# WHAT IS EXPECTED:
Copy out the part of the data that opens with the line containing "Where should I click to: Click" and closes with the line containing "Action: [1035, 94]", including both of those lines and nothing else.

## begin

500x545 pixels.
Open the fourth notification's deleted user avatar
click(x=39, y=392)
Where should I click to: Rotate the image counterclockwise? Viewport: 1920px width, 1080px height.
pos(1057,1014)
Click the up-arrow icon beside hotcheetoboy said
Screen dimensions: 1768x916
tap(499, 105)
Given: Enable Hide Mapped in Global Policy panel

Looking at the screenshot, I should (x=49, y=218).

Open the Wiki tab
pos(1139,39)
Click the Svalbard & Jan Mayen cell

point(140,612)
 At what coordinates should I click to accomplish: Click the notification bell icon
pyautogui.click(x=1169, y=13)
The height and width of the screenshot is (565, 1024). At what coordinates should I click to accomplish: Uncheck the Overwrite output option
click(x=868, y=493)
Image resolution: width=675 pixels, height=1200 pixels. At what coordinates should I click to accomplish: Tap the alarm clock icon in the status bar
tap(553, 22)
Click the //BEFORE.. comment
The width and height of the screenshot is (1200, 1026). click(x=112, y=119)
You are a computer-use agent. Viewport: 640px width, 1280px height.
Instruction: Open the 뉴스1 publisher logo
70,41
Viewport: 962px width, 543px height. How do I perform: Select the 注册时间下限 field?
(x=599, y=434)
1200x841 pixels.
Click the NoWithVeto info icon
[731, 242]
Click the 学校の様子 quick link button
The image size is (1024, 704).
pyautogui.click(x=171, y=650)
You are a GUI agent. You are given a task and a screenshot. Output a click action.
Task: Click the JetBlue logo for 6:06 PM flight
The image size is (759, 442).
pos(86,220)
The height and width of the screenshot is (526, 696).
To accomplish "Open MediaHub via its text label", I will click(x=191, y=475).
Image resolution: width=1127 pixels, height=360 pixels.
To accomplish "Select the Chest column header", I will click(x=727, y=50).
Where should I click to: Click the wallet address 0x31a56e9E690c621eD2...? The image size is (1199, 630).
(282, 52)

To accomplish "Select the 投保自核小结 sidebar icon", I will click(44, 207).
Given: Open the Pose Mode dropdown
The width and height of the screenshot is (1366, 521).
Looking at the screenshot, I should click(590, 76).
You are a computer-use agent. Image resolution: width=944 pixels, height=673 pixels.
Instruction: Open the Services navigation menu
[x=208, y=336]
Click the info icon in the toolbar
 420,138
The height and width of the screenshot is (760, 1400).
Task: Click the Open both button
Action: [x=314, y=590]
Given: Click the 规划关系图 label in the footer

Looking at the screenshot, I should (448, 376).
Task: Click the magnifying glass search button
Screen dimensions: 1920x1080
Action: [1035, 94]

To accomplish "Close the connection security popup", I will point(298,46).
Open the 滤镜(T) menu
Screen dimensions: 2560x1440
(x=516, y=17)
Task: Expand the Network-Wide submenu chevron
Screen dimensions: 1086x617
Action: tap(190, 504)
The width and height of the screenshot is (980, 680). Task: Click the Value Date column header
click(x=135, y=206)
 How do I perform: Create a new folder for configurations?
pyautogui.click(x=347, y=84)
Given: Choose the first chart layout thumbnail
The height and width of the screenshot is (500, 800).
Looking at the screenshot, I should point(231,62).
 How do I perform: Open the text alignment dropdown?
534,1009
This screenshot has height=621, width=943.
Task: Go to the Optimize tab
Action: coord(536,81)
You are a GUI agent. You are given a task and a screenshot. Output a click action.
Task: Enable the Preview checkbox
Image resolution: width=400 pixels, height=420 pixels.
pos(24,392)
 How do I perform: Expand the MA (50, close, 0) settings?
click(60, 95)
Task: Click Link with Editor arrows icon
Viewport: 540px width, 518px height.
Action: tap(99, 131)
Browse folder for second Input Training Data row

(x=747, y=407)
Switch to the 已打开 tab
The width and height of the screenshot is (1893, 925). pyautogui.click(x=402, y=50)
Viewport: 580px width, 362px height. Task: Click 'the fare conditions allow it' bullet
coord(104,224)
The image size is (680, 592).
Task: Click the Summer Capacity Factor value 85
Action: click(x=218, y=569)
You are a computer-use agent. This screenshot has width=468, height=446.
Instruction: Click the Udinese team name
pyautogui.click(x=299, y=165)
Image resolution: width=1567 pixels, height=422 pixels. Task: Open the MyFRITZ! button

## end

# SOLUTION TO THE EXERCISE:
Where should I click to: Click the wallet address 0x31a56e9E690c621eD2...? The image size is (1199, 630).
(282, 52)

To accomplish "Select the 投保自核小结 sidebar icon", I will click(44, 207).
Given: Open the Pose Mode dropdown
The width and height of the screenshot is (1366, 521).
Looking at the screenshot, I should click(590, 76).
You are a computer-use agent. Image resolution: width=944 pixels, height=673 pixels.
Instruction: Open the Services navigation menu
[x=208, y=336]
Click the info icon in the toolbar
 420,138
The height and width of the screenshot is (760, 1400).
Task: Click the Open both button
Action: [x=314, y=590]
Given: Click the 规划关系图 label in the footer

Looking at the screenshot, I should (448, 376).
Task: Click the magnifying glass search button
Screen dimensions: 1920x1080
Action: [1035, 94]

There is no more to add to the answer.